计算机工程与应用 ›› 2014, Vol. 50 ›› Issue (6): 106-111.

• 数据库、数据挖掘、机器学习 • 上一篇    下一篇

基于层次聚类的跨文本中文人名消歧研究

张菲菲1,李宗海2,周晓辉1,李晓戈1,2   

  1. 1.西安邮电大学,西安 710121
    2.济南中林信息科技有限公司,济南 250100
  • 出版日期:2014-03-15 发布日期:2015-05-12

Cross-document Chinese personal name entity disambiguation based on hierarchical clustering

ZHANG Feifei1, LI Zonghai2, ZHOU Xiaohui1, LI Xiaoge1,2   

  1. 1.Xi’an University of Posts & Telecommunications, Xi’an 710121, China
    2.Jinan Zhonglin Information Technology Co., Ltd, Jinan 250100, China
  • Online:2014-03-15 Published:2015-05-12

摘要: 人名消歧已经成为自然语言处理和信息抽取应用中亟待解决的重要问题。运用中文自然语言处理和信息抽取系统识别命名实体和实体关系,生成实体信息对象(Entity Profile),采用实体信息对象(EP)中的个人信息特征,实体关系和上下文相关信息在Hadoop平台上基于凝聚的层次聚类方法解决了实体消歧问题。采用哈尔滨工业大学整理的全网新闻语料作为人名消歧训练和测试数据,着重研究了中文人名消歧特征的选取,参数的确定和验证,在训练集和测试集上分别取得了91.33%和88.73%的F值。说明提出的方法具有较好的可行性。

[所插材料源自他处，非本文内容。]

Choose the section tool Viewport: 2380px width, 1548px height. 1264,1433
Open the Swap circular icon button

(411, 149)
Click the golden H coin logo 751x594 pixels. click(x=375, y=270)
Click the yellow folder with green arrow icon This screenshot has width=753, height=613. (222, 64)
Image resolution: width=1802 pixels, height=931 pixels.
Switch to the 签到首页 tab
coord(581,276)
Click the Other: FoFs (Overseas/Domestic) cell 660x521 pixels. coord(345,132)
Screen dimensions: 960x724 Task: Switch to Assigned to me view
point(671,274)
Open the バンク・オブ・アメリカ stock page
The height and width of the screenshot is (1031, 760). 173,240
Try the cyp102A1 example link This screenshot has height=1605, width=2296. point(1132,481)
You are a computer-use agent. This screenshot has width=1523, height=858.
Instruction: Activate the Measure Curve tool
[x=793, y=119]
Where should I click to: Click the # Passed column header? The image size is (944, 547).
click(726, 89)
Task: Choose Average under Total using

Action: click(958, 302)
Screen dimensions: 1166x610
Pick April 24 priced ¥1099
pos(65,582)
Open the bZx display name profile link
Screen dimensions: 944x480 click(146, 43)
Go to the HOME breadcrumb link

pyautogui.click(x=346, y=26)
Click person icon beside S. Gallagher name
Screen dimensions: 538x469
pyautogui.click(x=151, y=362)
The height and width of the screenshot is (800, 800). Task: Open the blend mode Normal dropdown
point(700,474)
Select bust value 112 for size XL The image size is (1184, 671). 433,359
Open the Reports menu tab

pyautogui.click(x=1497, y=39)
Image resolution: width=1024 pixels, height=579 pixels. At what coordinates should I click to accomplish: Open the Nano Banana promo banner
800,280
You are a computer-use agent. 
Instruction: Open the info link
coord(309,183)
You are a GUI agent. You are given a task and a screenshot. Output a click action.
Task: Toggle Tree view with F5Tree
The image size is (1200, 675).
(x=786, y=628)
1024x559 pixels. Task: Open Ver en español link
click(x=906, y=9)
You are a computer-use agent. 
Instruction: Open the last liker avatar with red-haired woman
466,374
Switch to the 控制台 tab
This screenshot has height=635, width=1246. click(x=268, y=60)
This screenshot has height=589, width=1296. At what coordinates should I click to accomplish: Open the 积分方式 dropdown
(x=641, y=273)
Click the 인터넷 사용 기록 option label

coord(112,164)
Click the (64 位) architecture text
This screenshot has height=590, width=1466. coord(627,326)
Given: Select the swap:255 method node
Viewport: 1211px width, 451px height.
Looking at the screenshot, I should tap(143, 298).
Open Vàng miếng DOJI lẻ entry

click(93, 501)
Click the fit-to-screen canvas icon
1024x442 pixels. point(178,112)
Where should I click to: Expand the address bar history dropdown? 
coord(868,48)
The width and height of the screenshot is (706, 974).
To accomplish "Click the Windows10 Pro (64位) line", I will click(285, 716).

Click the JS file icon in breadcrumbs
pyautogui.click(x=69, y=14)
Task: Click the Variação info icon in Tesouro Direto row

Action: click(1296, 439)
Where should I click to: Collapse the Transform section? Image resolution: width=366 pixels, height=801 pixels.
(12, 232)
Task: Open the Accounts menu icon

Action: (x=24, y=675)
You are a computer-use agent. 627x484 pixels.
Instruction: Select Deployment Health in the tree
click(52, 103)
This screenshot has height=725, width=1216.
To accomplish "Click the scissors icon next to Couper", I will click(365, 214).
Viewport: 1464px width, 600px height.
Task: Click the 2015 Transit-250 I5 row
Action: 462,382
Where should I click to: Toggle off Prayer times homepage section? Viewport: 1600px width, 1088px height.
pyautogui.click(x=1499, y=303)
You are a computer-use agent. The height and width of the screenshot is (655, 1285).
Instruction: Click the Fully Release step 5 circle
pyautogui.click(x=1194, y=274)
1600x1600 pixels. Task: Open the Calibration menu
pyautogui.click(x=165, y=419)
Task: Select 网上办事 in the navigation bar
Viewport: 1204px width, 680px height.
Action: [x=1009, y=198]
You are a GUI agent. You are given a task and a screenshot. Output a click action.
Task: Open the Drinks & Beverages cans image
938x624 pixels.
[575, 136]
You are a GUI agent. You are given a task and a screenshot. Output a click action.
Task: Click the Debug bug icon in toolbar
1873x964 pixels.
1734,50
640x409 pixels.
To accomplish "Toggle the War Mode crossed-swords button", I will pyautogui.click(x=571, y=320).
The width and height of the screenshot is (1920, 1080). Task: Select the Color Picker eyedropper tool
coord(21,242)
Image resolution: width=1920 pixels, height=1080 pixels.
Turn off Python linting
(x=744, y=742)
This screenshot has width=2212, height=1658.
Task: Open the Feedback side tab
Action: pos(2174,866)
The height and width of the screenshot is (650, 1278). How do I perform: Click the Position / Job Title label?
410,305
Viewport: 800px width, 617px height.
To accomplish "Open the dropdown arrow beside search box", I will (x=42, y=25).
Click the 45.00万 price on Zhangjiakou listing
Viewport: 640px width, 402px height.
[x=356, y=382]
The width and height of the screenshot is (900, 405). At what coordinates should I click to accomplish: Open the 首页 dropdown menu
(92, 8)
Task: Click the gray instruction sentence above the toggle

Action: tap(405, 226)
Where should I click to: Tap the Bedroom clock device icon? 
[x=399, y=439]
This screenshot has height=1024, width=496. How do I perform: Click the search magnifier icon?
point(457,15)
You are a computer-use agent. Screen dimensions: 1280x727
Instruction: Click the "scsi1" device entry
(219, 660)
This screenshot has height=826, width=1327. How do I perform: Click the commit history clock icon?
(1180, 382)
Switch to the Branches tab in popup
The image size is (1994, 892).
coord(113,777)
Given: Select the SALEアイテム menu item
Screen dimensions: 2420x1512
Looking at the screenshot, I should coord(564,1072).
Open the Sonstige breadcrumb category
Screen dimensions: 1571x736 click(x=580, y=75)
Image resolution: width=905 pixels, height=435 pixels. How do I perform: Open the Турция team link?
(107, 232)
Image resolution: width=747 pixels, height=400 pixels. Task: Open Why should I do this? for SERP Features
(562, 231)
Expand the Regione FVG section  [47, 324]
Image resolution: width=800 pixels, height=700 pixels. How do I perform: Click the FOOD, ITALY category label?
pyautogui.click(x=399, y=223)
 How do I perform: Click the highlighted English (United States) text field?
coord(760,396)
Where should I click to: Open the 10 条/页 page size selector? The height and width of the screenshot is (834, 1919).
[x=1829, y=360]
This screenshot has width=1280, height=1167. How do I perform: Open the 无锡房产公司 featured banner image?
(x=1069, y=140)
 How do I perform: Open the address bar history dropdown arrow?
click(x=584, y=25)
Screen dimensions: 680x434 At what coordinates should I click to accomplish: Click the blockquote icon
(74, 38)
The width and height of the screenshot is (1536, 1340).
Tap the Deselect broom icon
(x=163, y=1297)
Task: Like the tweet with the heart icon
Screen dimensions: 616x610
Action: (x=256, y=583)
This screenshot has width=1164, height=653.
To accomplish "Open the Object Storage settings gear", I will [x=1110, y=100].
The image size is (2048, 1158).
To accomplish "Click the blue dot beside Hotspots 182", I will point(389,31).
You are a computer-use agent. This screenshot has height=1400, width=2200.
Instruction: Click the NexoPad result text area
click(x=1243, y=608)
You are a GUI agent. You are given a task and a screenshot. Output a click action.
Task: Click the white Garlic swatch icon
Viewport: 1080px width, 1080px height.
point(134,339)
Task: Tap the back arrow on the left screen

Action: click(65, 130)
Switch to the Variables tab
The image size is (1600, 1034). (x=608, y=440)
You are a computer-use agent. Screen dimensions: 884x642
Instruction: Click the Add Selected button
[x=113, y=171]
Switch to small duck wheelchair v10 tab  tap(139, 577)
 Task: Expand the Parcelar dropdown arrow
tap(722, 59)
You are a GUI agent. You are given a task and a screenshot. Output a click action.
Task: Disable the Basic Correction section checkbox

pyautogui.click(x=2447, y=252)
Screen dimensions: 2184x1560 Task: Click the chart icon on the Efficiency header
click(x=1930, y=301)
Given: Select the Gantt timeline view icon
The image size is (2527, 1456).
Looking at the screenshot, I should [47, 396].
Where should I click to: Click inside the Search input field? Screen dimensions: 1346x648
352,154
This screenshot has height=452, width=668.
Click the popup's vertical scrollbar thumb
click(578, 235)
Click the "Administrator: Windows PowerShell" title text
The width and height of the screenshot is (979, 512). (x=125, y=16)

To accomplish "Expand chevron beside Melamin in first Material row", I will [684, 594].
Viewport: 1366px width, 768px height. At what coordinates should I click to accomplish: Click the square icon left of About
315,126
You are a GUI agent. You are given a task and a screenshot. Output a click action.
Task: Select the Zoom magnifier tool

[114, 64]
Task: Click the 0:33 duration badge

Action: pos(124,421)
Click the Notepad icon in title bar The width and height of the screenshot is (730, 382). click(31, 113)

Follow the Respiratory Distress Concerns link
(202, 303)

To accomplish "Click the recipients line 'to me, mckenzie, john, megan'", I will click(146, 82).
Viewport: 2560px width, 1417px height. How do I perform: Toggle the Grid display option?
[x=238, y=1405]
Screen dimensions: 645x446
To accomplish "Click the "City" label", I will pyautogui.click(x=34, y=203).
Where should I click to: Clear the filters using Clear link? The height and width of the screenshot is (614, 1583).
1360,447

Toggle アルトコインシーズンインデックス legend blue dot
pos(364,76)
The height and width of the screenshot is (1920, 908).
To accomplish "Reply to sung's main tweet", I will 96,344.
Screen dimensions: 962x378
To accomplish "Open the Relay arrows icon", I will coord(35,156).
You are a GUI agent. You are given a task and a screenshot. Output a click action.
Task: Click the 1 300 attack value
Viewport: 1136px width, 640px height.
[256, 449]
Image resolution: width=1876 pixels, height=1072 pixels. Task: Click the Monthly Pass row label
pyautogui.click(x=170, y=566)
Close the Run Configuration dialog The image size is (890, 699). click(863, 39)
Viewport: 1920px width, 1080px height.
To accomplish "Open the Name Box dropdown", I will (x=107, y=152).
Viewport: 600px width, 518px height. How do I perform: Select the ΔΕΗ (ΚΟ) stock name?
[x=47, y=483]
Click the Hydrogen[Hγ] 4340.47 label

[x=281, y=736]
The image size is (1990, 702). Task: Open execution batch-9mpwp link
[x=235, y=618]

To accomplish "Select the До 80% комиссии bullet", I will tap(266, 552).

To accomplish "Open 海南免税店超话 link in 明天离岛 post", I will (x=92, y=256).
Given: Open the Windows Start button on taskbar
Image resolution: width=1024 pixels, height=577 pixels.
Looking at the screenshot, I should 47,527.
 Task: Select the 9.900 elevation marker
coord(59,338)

关键词: 人名消歧, 信息抽取, 相似度, 层次聚类

Abstract: Cross-document entity disambiguation is the problem of identifying whether mentions from different documents refer to the same or distinct entities. This paper describes a Chinese information extraction system which involves both document-level IE and corpus-level IE, a pipeline and multi-level modular approach to name entity and Entity Profile extraction. It introduces novel features based on document-level entity profiles and study on the influence of feature selection, parameter selection, parameter validation and analysis on results. Disambiguation is performed based on agglomerative hierarchical clustering using Hadoop. Experiments show that F-measure of training set is 91.33% and testing set is 88.73%, using the whole network news corpus dataset from Harbin Institute of Technology.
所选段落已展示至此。